About Vital Society

Vitals helps individuals at any stage in their life

About Vital Society

Valley Integration to Active Living Society provides services to those living in our community with developmental and physical disabilities, or other complex barriers. We offer our individuals a chance to integrate and immerse themselves in our local community while teaching them skills to help them grow in their everyday lives. We currently have over 60 individuals that we support, with a strong team of over 100 employees, including community and residential support workers. We have both individuals and employees who have been with us for over 20 years. We work closely with outside behavioural consultants, social workers, and specialists, to provide any level of support needed by our individuals.

Our society has a total of three programs:

Staffed Residences


Community Inclusion

Vitals helps individuals at any stage in their life. As a person-served organization, we advocate for our clients rights and encourage our individuals to be as independent as possible. We are an organization that is committed to supporting our individuals in becoming active participants in their own community, and in all aspects of their life.

 Quality Assurance & Accreditation

Our structure for ongoing evaluation and development in our organization’s programs, services and business support functions Vital Society strives for continual growth and development in all aspects in our society. To do so, ongoing evaluation in all areas is necessary to ensure that we can meet standards and analyze our results. To aid in this process, the Quality Assurance Coordinator position has been created. The role of this position entails ongoing audits in the society, to ensure that standards in relation to policies, procedures, regulations, funders (CLBC & MCFD), licensing (VIHA), and our accreditor (CARF) is both met and maintained. This role allows for standards to be met consistently and ongoing education in each of these areas to be shared with all members in the society.

CARF Accreditation

CARF accreditation is a public seal of trust and commitment to quality based on internationally accepted standards. This level of care is one that Vital Society strives for, to ensure that our Persons Served receive care that will enrich and empower their lives.

“CARF accreditation signals a service provider’s commitment to continually improving services, encouraging feedback, and serving the community.” – CARF International

Vital Society has been awarded the highest level of accreditation by CARF International for the following programs:

Community Housing - Residential services

We help find residential service for individuals who require support to live successfully in their communities.

Host Family/ Shared Living - Home Sharing services

A living situation in which an adult eligible for CLBC supports shares a home with a person contracted to provide support and assistance to them.

Community Integration – Community Inclusion services

Our community inclusion programs offer supports to individuals to participate in a variety of recreational, fitness, leisure, and educational activities.

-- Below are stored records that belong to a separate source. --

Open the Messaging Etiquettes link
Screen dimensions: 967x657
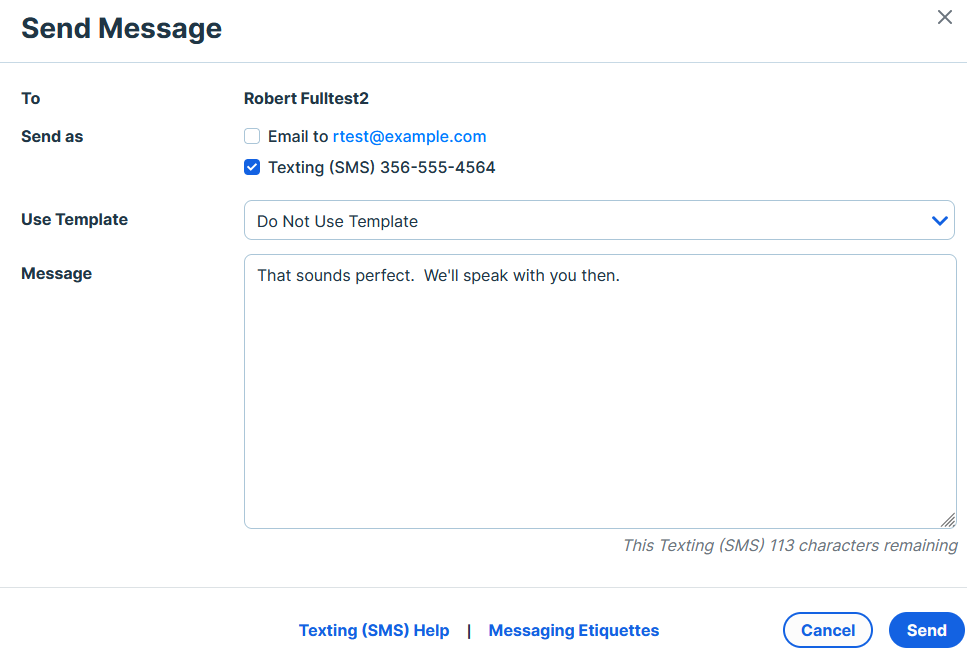[x=574, y=630]
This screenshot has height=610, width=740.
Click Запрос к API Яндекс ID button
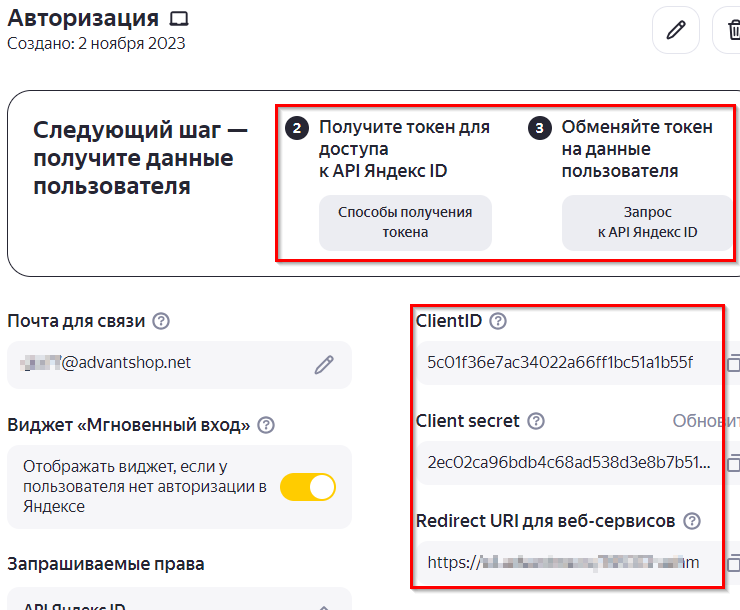click(647, 222)
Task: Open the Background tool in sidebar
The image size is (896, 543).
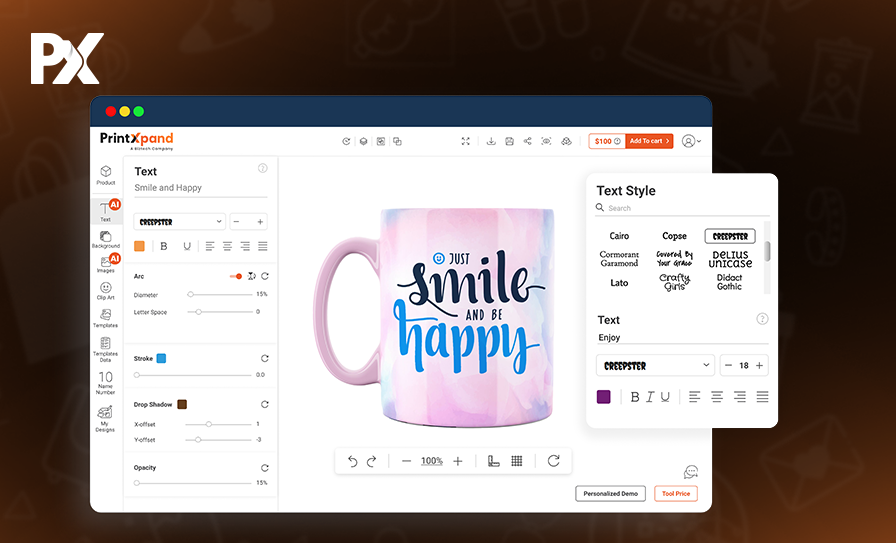Action: 105,239
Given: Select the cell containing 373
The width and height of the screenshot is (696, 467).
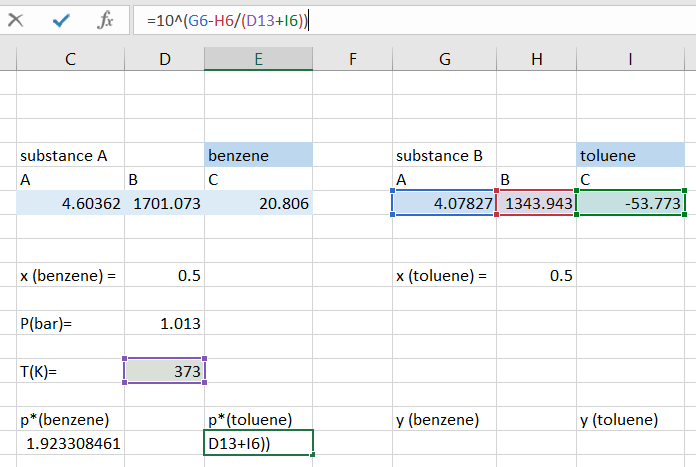Looking at the screenshot, I should (x=165, y=371).
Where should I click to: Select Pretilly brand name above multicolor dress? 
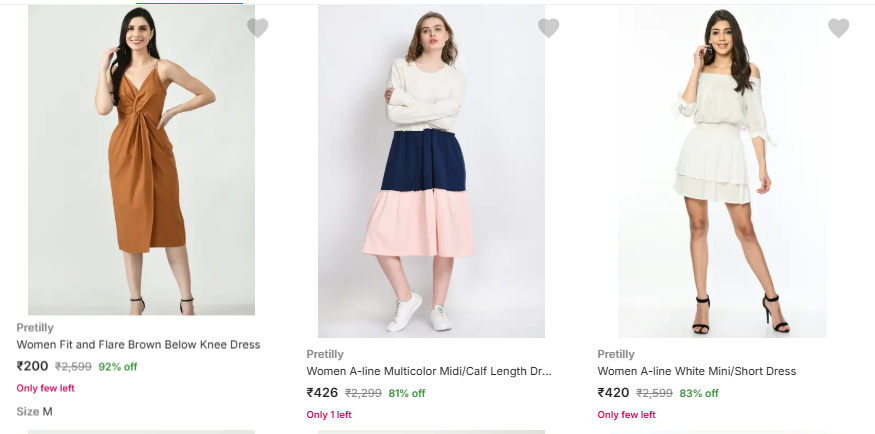(x=325, y=354)
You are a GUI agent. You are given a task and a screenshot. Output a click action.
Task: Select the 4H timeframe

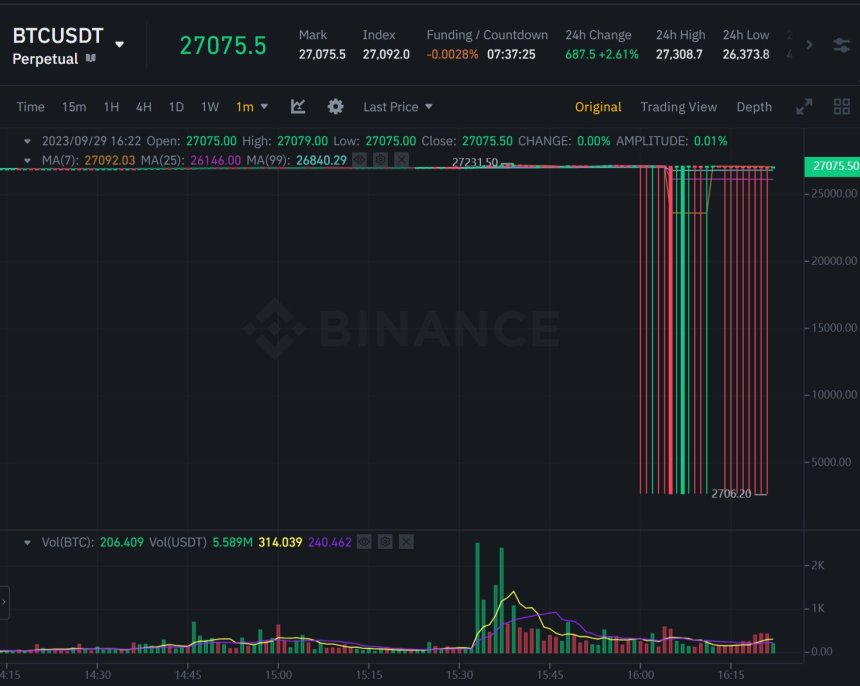[x=144, y=106]
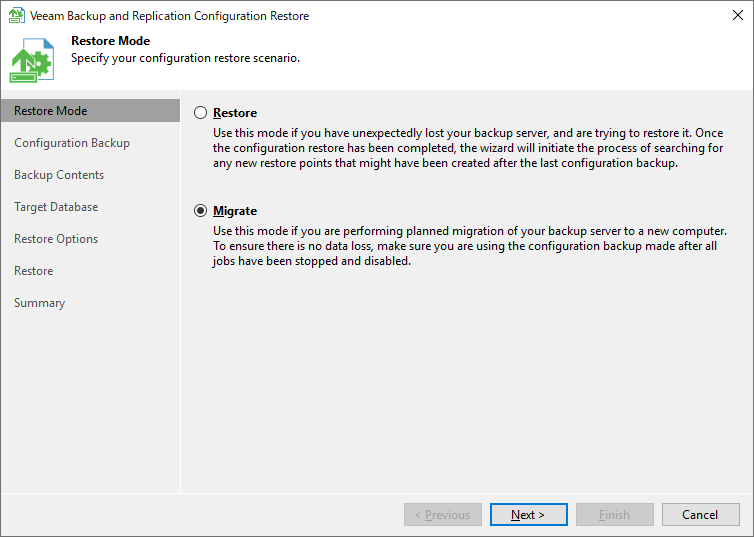Select the Restore radio button
Screen dimensions: 754x537
pos(201,114)
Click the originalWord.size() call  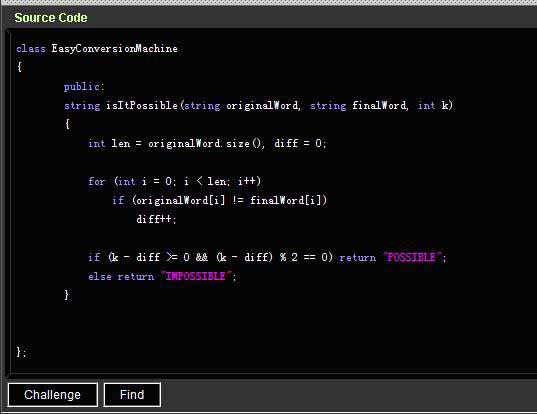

“Providers that meet our standards have demonstrated their commitment to being among the best available” – CARF International

The key responsibilities of the Quality Assurance role include:

  • All staffed residential homes
  • Home Share
  • Community Inclusion
  • Governance
  • Leadership
  • Administration/HR
  • Finance

Visit CARF for more information.

Our History

Valley Integration to Active Living Society (V.I.T.A.L. Society) is a not-for-profit organization based on a model designed between 1989 and 1991. This model provided support to dual-diagnosis clients with challenging behaviours who had experienced difficulty living in their communities. Some of our residents experienced difficulty with legal/correctional systems. Their dual diagnosis resulted in attempted treatment in a variety of settings that had produced little effect.

Service providers with conventional service models were unwilling to continue to support them, resulting in residents spending most of their time in institutions such as Glendale Lodge and Riverview Hospital. With the closure of institutions, there was a need for alternate care models to provide a stable community placement for these individuals. 


The Ministry of Social Services and Housing, with some hesitation, accepted the idea of trying the model on an experimental basis. A contract was signed and a Board of Directors was established to operate the Society.